• **Task material**:
+++

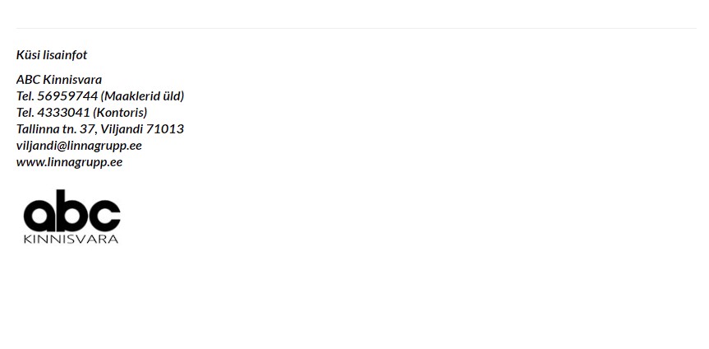Click the phone number 56959744
The height and width of the screenshot is (349, 709).
point(67,96)
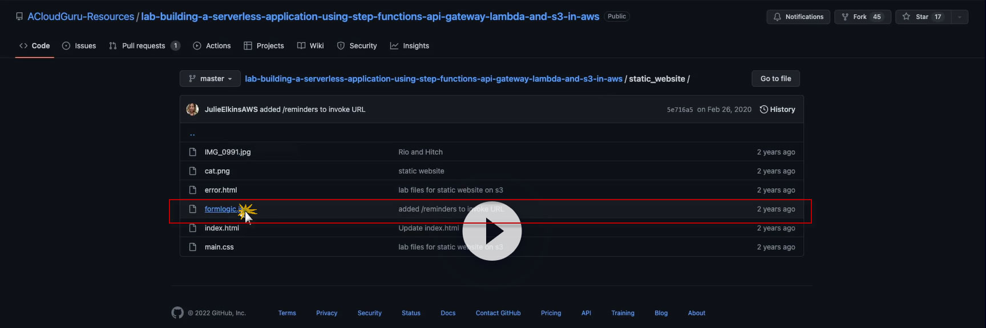Image resolution: width=986 pixels, height=328 pixels.
Task: Open the Pull requests tab
Action: point(144,46)
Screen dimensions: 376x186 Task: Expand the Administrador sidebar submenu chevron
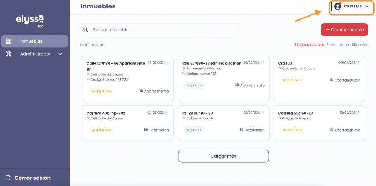[x=61, y=54]
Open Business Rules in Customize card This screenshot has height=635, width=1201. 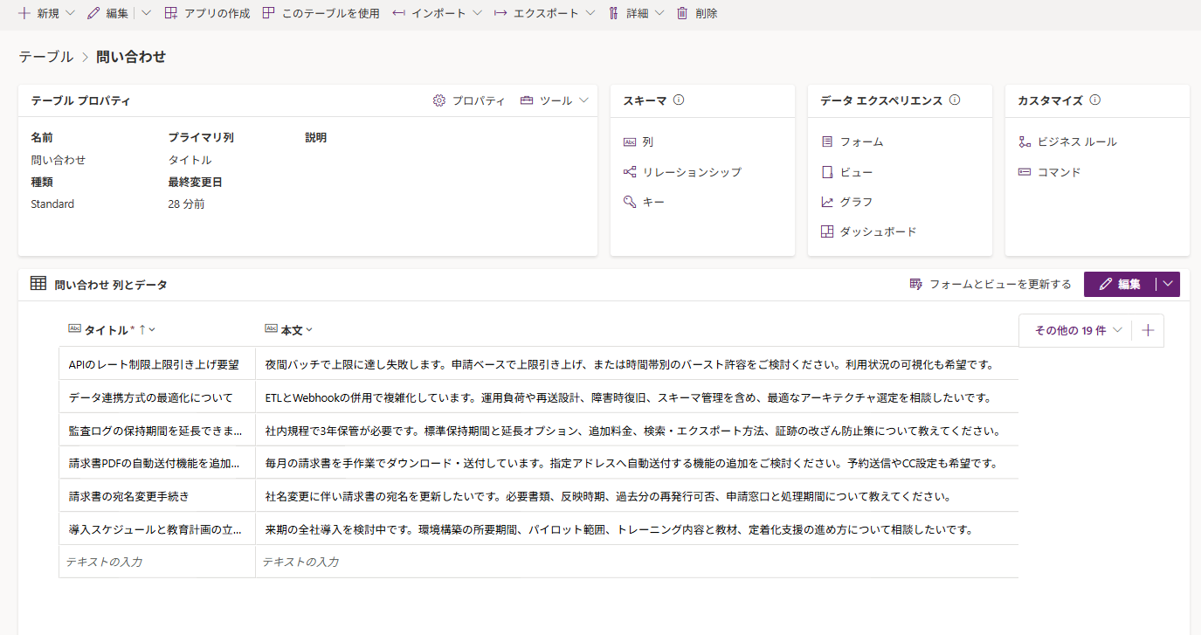pyautogui.click(x=1076, y=141)
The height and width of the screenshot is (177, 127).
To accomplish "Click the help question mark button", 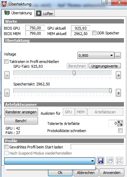I will click(x=107, y=2).
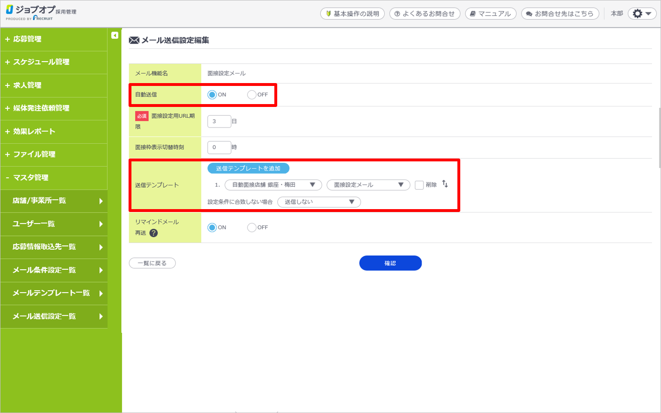Click the help icon next to リマインドメール再送

(153, 233)
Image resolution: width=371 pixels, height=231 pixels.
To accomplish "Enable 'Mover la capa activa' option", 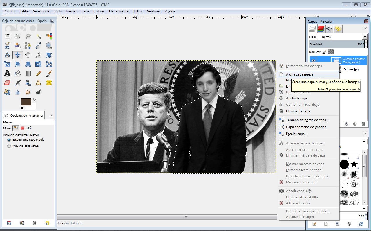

+++

Hand back exactly the lines from the one with "Image resolution: width=371" through the last line of the data above, both ends included, with every picture left out.

• **Answer for this exercise**:
Image resolution: width=371 pixels, height=231 pixels.
To accomplish "Enable 'Mover la capa activa' option", 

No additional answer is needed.